Secondhand smoke is a mixture of gases and fine particles that includes:
- Smoke from a burning cigarette, cigar, or pipe tip
- Smoke that has been exhaled or breathed out by the person or people smoking
- More than 7,000 chemicals, including hundreds that are toxic and about 70 that can cause cancer
Most exposure to secondhand smoke occurs in homes and workplaces. Secondhand smoke exposure also continues to occur in public places such as restaurants, bars, and casinos and in private vehicles. Eliminating smoking in indoor spaces is the only way to fully protect nonsmokers from secondhand smoke exposure.
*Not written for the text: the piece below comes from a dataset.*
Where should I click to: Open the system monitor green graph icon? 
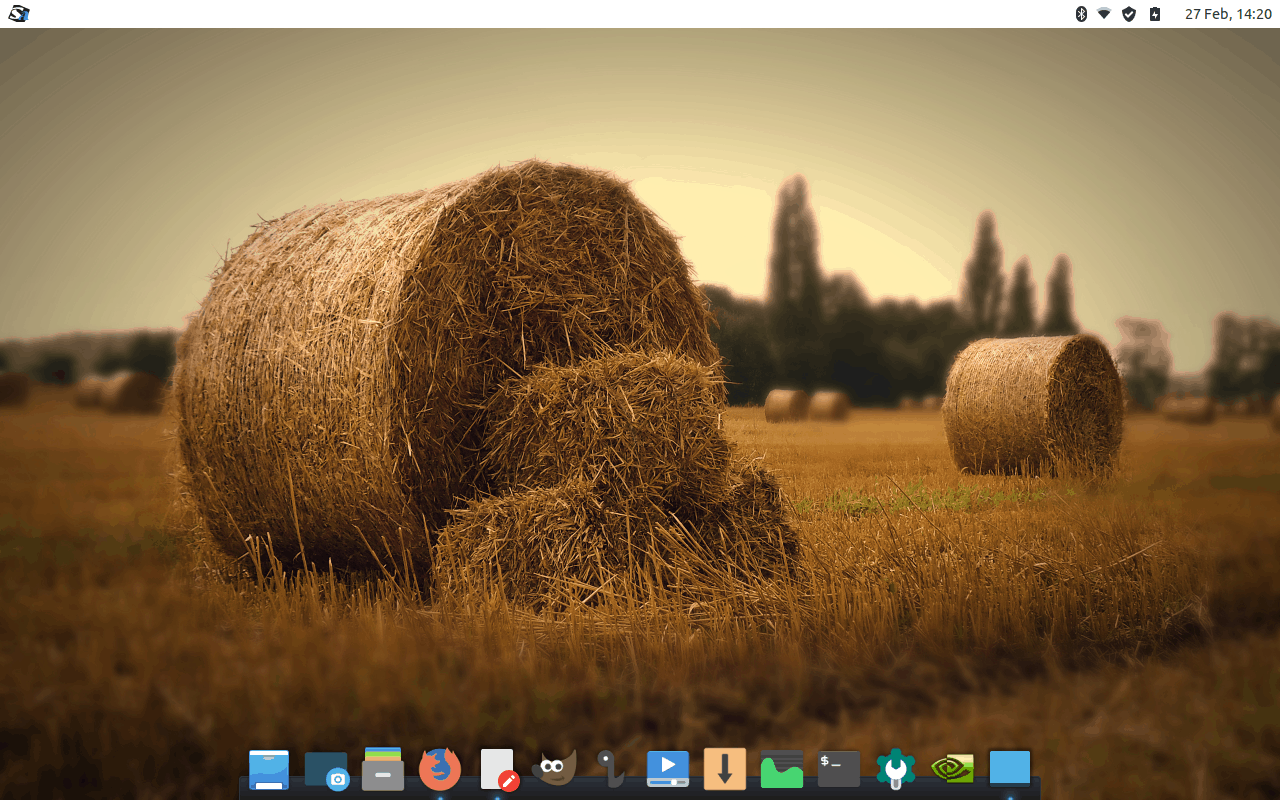782,769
Separating smokers from nonsmokers, cleaning the air, opening windows, and ventilating buildings does not eliminate secondhand smoke exposure.
Health Effects: Children
In children, secondhand smoke causes the following:
- Ear infections
- More frequent and severe asthma attacks
- Respiratory symptoms (e.g., coughing, sneezing, shortness of breath)
- Respiratory infections (i.e., bronchitis, pneumonia)
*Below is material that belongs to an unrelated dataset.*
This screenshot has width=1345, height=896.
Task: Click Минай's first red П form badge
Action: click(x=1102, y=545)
- A greater risk for sudden infant death syndrome (SIDS)
In children aged 18 months or younger, secondhand smoke exposure is responsible for:
- An estimated 150,000–300,000 new cases of bronchitis and pneumonia annually
- Approximately 7,500–15,000 hospitalizations annually in the United States
Health Effects: Adults
In adults who have never smoked, secondhand smoke can cause heart disease and/or lung cancer.
- For nonsmokers, breathing secondhand smoke has immediate harmful effects on the cardiovascular system that can increase the risk for heart attack. People who already have heart disease are at especially high risk.
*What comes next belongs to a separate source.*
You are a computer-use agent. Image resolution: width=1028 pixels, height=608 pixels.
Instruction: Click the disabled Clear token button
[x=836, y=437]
- Nonsmokers who are exposed to secondhand smoke at home or work increase their heart disease risk by 25–30%.
- Secondhand smoke exposure causes an estimated 46,000 heart disease deaths annually among adult nonsmokers in the United States.
- Nonsmokers who are exposed to secondhand smoke at home or work increase their lung cancer risk by 20–30%.
- Secondhand smoke exposure causes an estimated 3,400 lung cancer deaths annually among adult nonsmokers in the United States.